What I love about this quote from Mitch Albom is that life is made up of beautiful minutes. The hours and the days are often messy, or dreary, or just simply hard. But those beautiful minutes are what makes a life full and rich. The stage of life that Nathaniel and I are living is hard. Toddlers and babies take up so much energy. Teaching takes up energy. It never feels like we have enough minutes for anything.

Yet, in the middle of that not-so-ideal breakfast, we looked out the window at the bird feeder that Nathaniel had filled weeks ago. There at the feeder was a cardinal, with his partner waiting her turn on the fence.

A beautiful minute.

As we were getting ready for church, Zoe so sweetly helped get Eric's blanket and bottle ready for the car without asking.

A beautiful minute.

Everything in the sermon at church seemed to speak directly to what we were going through. Every song had a line that meant something.

A beautiful minute.

Mitch Albom gets it. Life isn't perfect, our marriage isn't perfect, but minutes can be. And those beautiful minutes are what makes life beautiful.
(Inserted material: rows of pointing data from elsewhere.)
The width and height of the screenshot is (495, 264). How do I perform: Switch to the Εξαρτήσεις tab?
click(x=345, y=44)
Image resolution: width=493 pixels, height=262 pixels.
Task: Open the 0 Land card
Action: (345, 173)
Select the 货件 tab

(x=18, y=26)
I had a moment about a month ago. It was 10:30 on a Thursday night. I was exhausted. The kids were sick, and had been sick for what felt like months. Nathaniel was upstairs, reading and writing. He'd had to stay up late the last four nights, trying to get his last papers finished up for the semester, and I missed him. I was grouchy because I was staring at a sink of dirty dishes that needed to be washed. And since the dish fairy doesn't visit our house, well, ever, I needed to do them. And I didn't want to. I had three stacks of papers that needed grading, and I didn't want to do that either. The next day was a work day, and all I could think about was how unfair all this was. All I wanted was to crawl into bed and to wake up to a clean house, well kids, graded papers, and a husband who didn't have to stay up late working.

And then, it happened. It was one of those times where you step outside yourself and it's as if you're looking down on your situation. What I saw was an ungrateful person, standing there complaining about a blessed life. 

I have absolutely nothing to complain about. 

Bottom line: 
I am saved by grace. Christ died so that I might have life. No other words needed.

I have an amazing husband who helps so much. He stays up late so that he can spend the evenings with us. He encourages me, brings me flowers, loves me even in my too-frequent grouchy moments. He supports me in so many ways. 

I have two wonderful kids that bring us such joy.

I have a house, two vehicles, amazing friends that build me up, a job that allows me to work part-time at something I love, et cetera, et cetera, et cetera.

So my word for 2014 is gratitude

When I have the worst attitude, when I find that my priorities are all out of whack, these are the times when I have the least amount of gratitude. Part of becoming more like Christ is living outside of myself. For me, this means I need to actively focus on what I am thankful for. This is a practice I want to develop in myself. I want to choose gratitude

Instead of focusing on what I don't have, 
or what I wish were different, 
or what I wish I had more of, or less of, 
I am committing to a year of 
practicing gratefulness.

A life of gratitude doesn't mean that there won't be problems. It doesn't mean hiding the hard things under the rug. It does mean a shift in perspective and a willingness to look for the good in a situation. This is what I want to grow in this year. I desire to see beyond my first reaction. I want to learn that in everything, God is already there.

Do not be anxious about anything, but in everything by prayer and supplication
with thanksgiving,
present your requests to God. And the peace of God, which transcends all understanding, will guard your hearts and minds in Christ Jesus.